Leeds is a two-speed city so far as public footpaths are concerned. The map below shows the progress with footpath registration as Public Rights of Way in each Leeds City Council ward. Scroll down or click here to see how you can do your bit.
We have plotted the total length of registered footpath in each ward on a rainbow scale. Areas with very poor registration are bright red. Improving results run through orange, yellow, green to very good registration, which is bright blue. This information has come from Leeds City Council footpath officers.

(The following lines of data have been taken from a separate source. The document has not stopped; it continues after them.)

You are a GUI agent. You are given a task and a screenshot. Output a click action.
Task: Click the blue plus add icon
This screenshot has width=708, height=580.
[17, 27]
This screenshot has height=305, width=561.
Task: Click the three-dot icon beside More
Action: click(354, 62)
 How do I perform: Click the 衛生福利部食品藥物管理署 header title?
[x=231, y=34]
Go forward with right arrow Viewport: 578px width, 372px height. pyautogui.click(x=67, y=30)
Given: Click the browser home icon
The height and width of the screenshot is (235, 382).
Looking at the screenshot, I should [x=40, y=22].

Harewood Ward is anomalous: this single ward with only 3% of the Leeds population contains 18% of all the registered footpaths in Leeds. The next highest is Kippax with 8% but most of the wards in central Leeds are scraping the barrel with a fraction of 1% of the Leeds total. We have ranked the wards in numerical order: Armley (1) is worst-off, with less than 1 km of registered footpath, compared with Harewood (33) best-off with 153 km. Harewood is so far ahead of the pack that it doesn’t sit easily on our rainbow scale, so we have coloured it purple to make it stand out.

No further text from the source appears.